As for the South, I've heard nothing but good things. I didn't go there myself, but my friends said that the people are friendlier. My friends all recommended spending time on a houseboat in Kerala.

Also, if you're going to be in Jaipur, definitely stay at the Pearl Palace, Mr. Singh is a great host, not to mention the rooftop restaurant (every hotel has this, so don't be too impressed) makes it easy to meet other travellers.
posted by hobbes at 10:39 AM on March 10, 2007

It's been over ten years since I've been to India, and no doubt much has changed, but here are some suggestions:

- Consider flying instead of the train for some parts of the trip. A two hour flight can beat a a couple of days on the train.

- However, some of the trains are very nice.

- There are government run tours in many cities. When I didn't want to do a lot of exploring on my own I would take them. Some were good, some not so good. The guide books will be helpful in regard to those.

- Considering hiring a taxi for the day in some places.
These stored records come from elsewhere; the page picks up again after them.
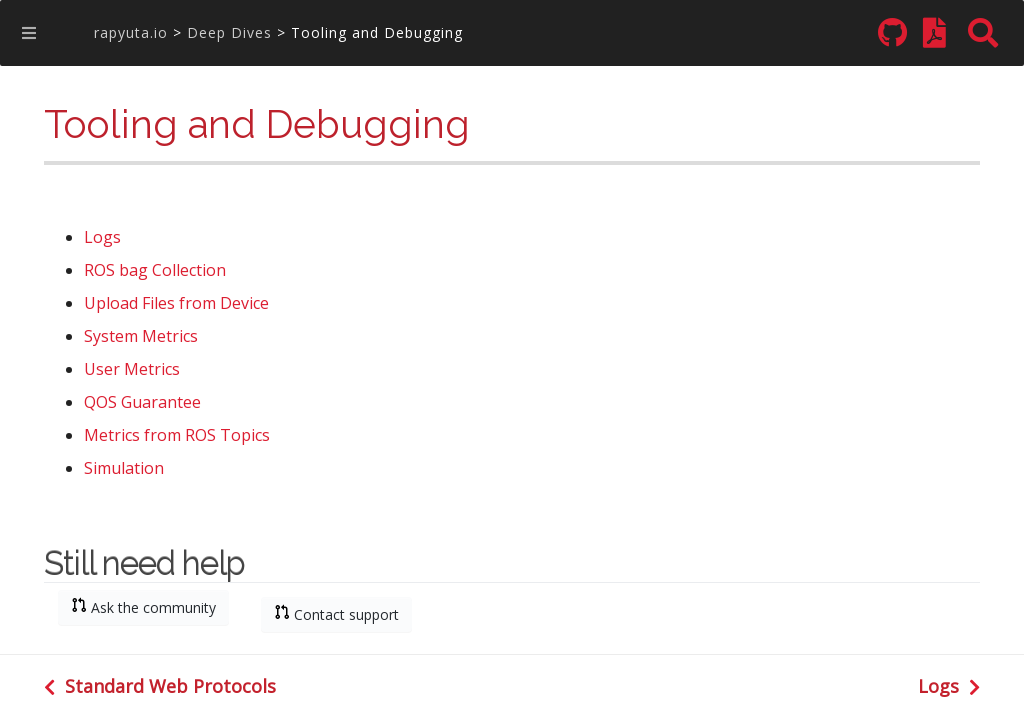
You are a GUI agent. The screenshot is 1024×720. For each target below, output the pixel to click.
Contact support (336, 614)
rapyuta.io (131, 32)
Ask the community (143, 607)
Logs (102, 238)
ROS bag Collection (155, 271)
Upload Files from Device (176, 304)
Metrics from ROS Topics (177, 436)
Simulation (124, 469)
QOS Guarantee (142, 403)
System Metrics (141, 337)
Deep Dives (229, 32)
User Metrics (132, 370)
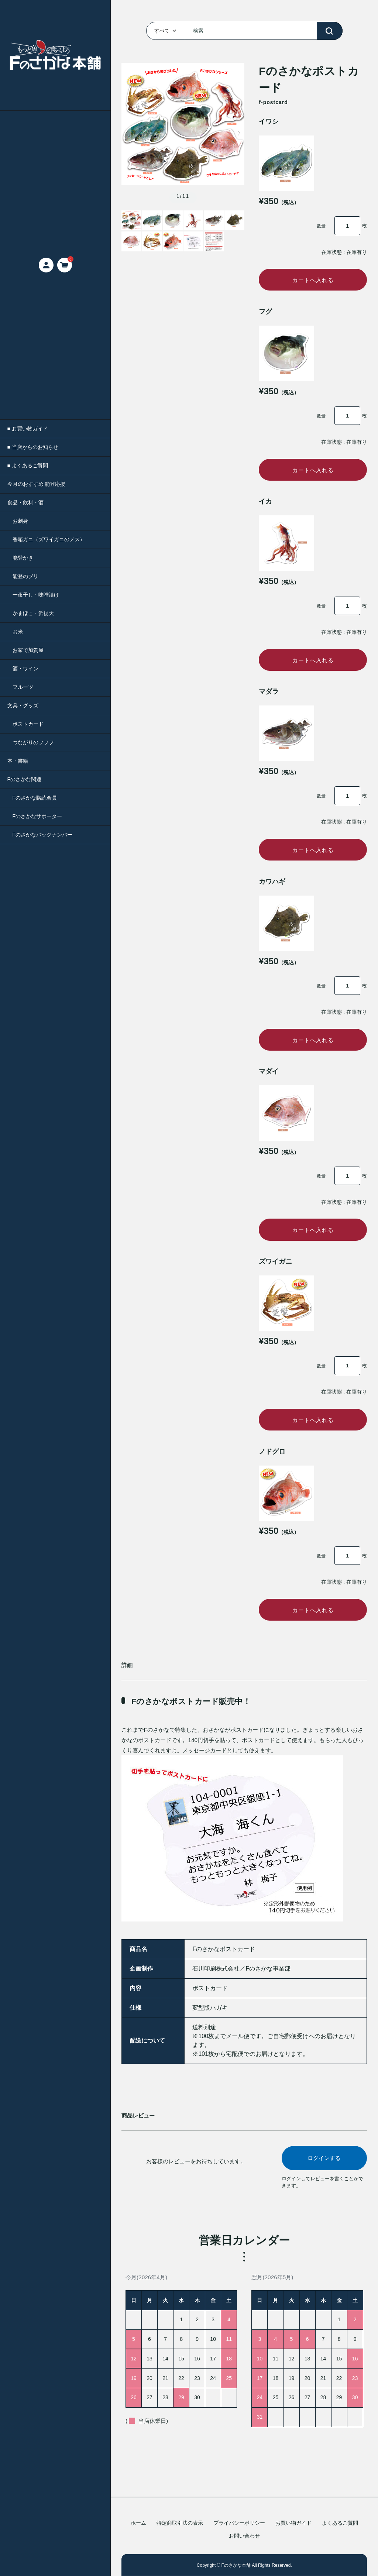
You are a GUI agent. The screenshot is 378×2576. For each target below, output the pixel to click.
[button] (126, 133)
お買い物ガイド (293, 2523)
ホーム (138, 2523)
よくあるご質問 (340, 2523)
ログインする (324, 2178)
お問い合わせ (244, 2536)
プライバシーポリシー (239, 2523)
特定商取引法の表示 (180, 2523)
I did this with a few other people in Jaipur and it was a way to see a lot of sights with a driver who knew the area well.

- I never made reservations for hotels. I used the Lonely Planet for a guide and I never had a problem getting a room anywhere.

In the north:

- I'd recommend visiting Gwalior. It's not too far from Agra and its fort is worth exploring on a day trip.
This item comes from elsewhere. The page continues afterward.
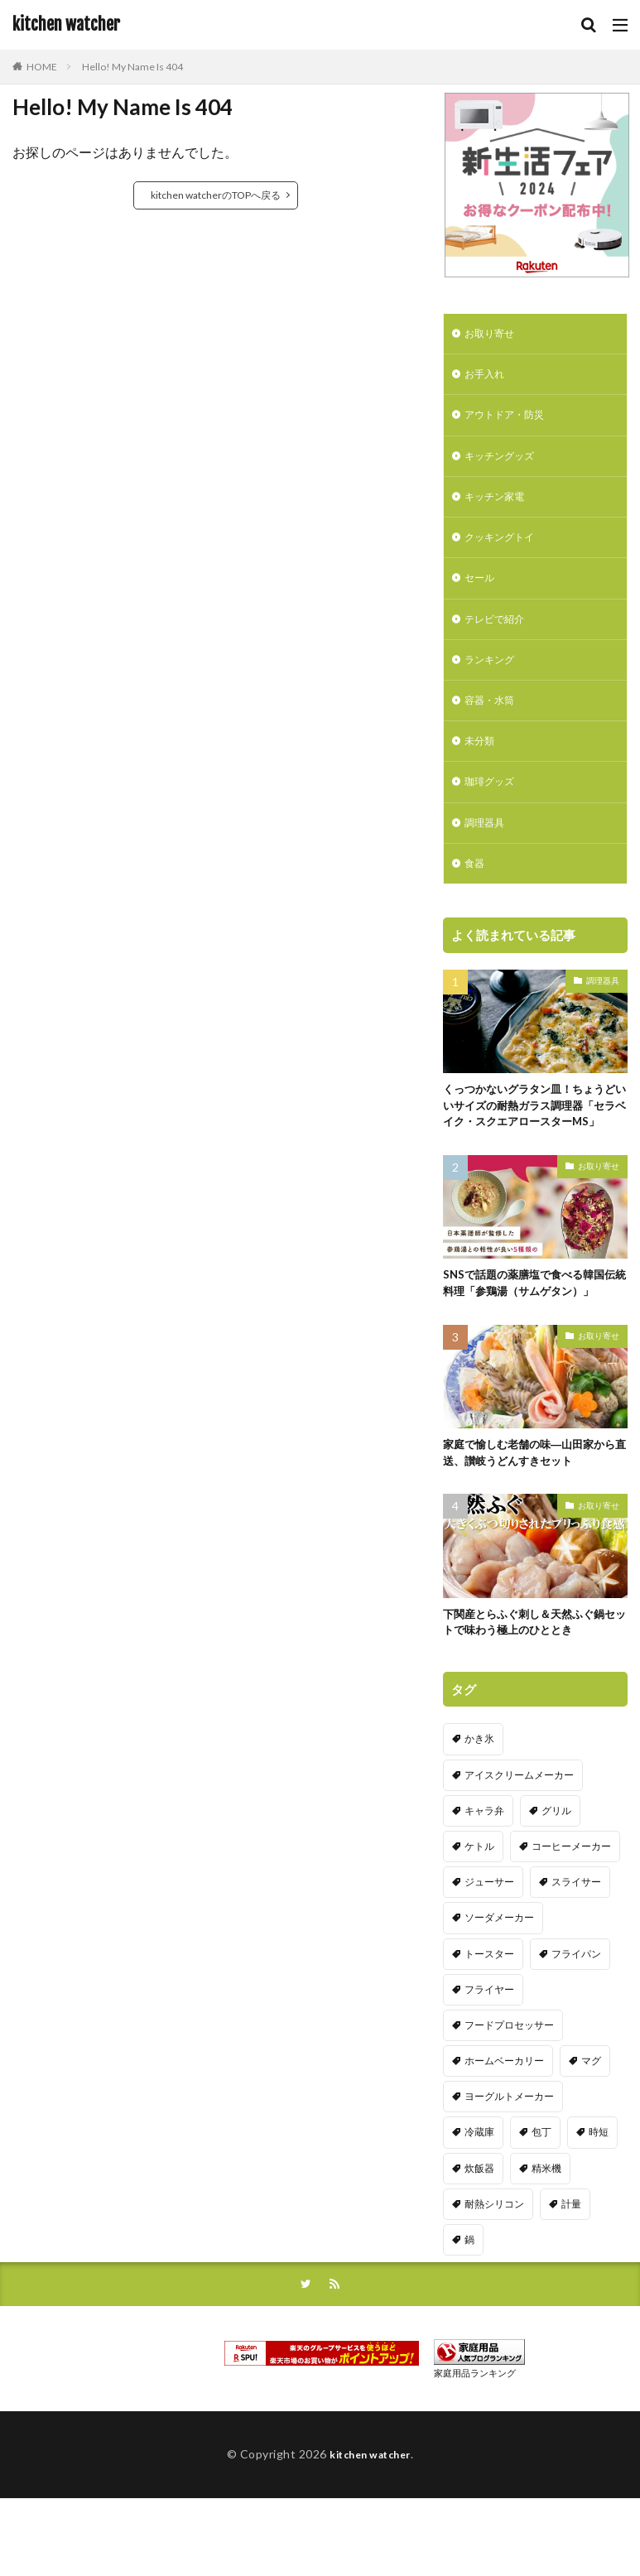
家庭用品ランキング (475, 2434)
- Darjeeling (I flew to a nearby town and took a 3 hour bus to get there). It had a very different feel from the rest of India I visited, and at 7000 feet the cool weather was a nice break from the heat elsewhere. You can do some trekking in the mountains stopping at various hotels or huts along the way.

- In Rajastan Jaisalmer is beautiful desert city. Pushkar was a relaxing place to stay to recover from illness.

In the south:
- Cochin, Mysore, Mahabalipuram, Varkala were all places I enjoyed.
posted by ShooBoo at 12:19 PM on March 10, 2007

I used to try to keep it a secret 'cause it was so cool and off the beaten path, but I"m sure it's out by now: Hampi. Totally cool. It's in Keral, not far from Mahabalipuram and Varkala, both excecllent suggestions. I far preferred the food in the south, by the way. Rajastan is very worth the trip, esp. if you like deserts. Darjeeling is also very nice, but a bit far from Rajastan and the South - I'd go to Rishikesh or Dharmsala to get a taste of the Himalayas.
posted by DenOfSizer at 2:11 PM on March 10, 2007

PS Forget the guide, you'll do fine. Plenty of English speakers.
posted by DenOfSizer at 2:12 PM on March 10, 2007

i would do it yourself, if you have some experience with travel planning. if you do consider going with a travel agent, be careful about selecting one and do some independant research on their suggestions-- a few years ago i had a guide who was desperate to get me to go to kashmir and told me all sorts of lies about how much the political situation had improved, and i'm glad i was informed enough to resist the pressure. i've done a trip each to north and south india, and i preferred what i saw in the north. many people, including me, seem to love rajasthan. i was also really interested in this old astronomical/architectural sight called jantar mantar near new delhi. as far as travelling, i recommend trains. if your budget isn't too strict, go for second class, which is pretty nice, and if it's a long trip get a sleeper and do it overnight.
posted by lgyre at 7:59 PM on March 10, 2007

If you go to Kashmir (I'm not sure of the safety just now), stay with Mr. Butt. I stayed there years ago, and they are so nice, the houseboats are incredible works of art, and totally isolated on that side of Dal lake. (And if you want a trek, they can set it all up easily.)